新たな仲間
朝の光が教室に差し込む中、マコトはまだ昨日の出来事を思い返していた。
ボブゴブリンに返り討ちに遭い、無力さを痛感したが、悔しさと同時に「もっと強くなりたい」という強い思いが心に芽生えていた。
今日の授業は正直頭に入らない。
どうやって仲間を集めて次こそはボスを倒すか、そればかりを考えていた。
そんなマコトの前に、親友のタケシが現れる。
タケシは快活な笑顔で、マコトに軽く肩を叩いて言った。
「おいマコト、最近顔色悪くないか?何かあったのか?」
突然の問いかけに、マコトは一瞬戸惑ったが、すぐに笑ってごまかすことにした。
「いや、別に。ただちょっと疲れてるだけさ。心配すんな。」
「そっか。まぁ、何かあったらいつでも言えよな!」
タケシの無邪気な声が少しだけマコトを癒してくれる。
それでも、今はまだダンジョンのことをタケシには話せない。
もう少し、自分が強くなった時に相談しようと心に決めた。
授業が終わり、マコトはダンジョンに再挑戦するために家に帰ろうとしていた。
体力を回復させるポーションを準備し、明日に備えようと思っていたその時、背後から聞き覚えのある声がかけられた。
「マコト!」
振り返ると、そこには幼馴染のレンが立っていた。
彼女は普段の明るい表情とは違い、少し緊張した面持ちでマコトを見つめている。
「昨日、ダンジョンから出てくるところを見たんだけど…あれ、マコトだったよね?」
その一言に、マコトは驚きを隠せなかった。
まさか自分がダンジョンに入っていたことをレンに見られていたとは。
「えっ…あぁ、そうだよ。実は昨日、一人でダンジョンに挑戦してたんだ。でも、どうして知ってるんだ?」
レンは少し俯きながらも、しっかりとした声で答えた。
「たまたま街を歩いてた時、ダンジョンの入り口付近で君を見かけて…。私もずっと、ダンジョンに行きたいと思ってたの。でも一人じゃ怖くて…。」
その言葉を聞いた瞬間、マコトは胸がざわついた。
レンがダンジョンに興味を持っていたことは知らなかった。
彼女が危険な場所に足を踏み入れることを、どうしても心配してしまう。
「レン、ダンジョンは危険だ。俺も昨日ボスにやられて、やっと逃げ帰ってこれたくらいだよ。君にそんな危険な目に遭ってほしくないんだ。」
レンはマコトの言葉に一瞬驚いたが、すぐに力強い目で彼を見つめ返した。
「それでも、私は行きたいの。マコトがいるなら、きっと大丈夫だと思う。一緒に行ってくれる?」
その真剣な眼差しに、マコトはもう一度考え直した。
レンの意思は固く、彼女を守りながら進むことならできるかもしれない。
彼女の決意を無視することはできなかった。
「…分かった。

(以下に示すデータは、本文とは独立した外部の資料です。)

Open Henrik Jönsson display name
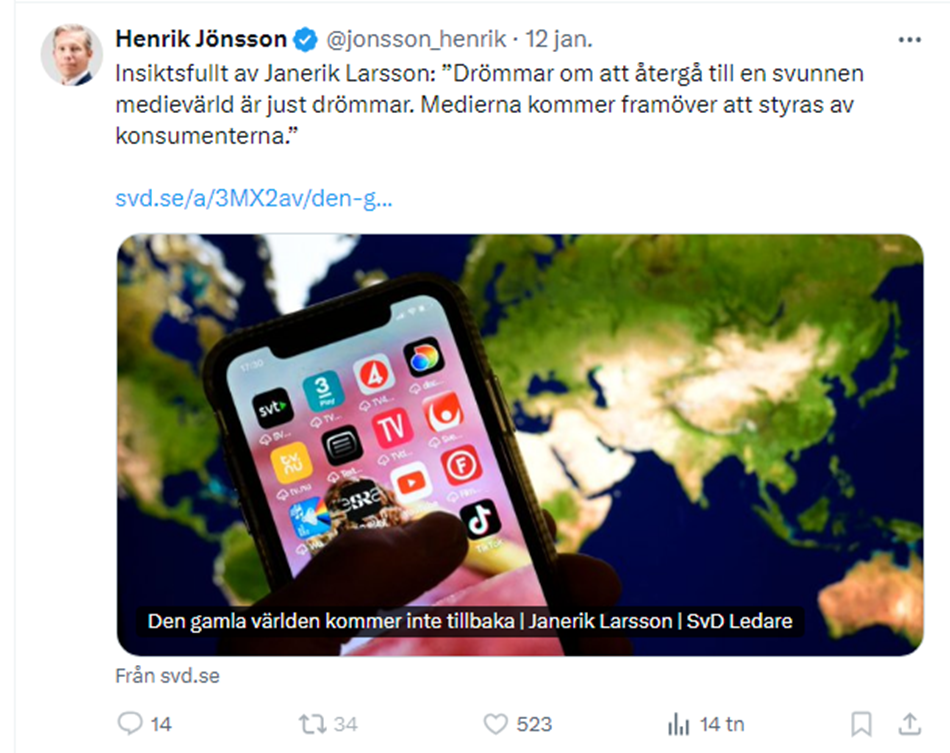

でも、絶対に無理はしないでくれ。俺がしっかりサポートするから、一緒に頑張ろう。」
レンは微笑んでうなずいた。
「ありがとう、マコト。私も頑張るから!」
二人はその場で次のダンジョン挑戦を約束し、翌日に向けて準備を進めることにした。
マコトは仲間ができたことで少し心が軽くなり、今度こそボブゴブリンを倒すための覚悟を新たにした。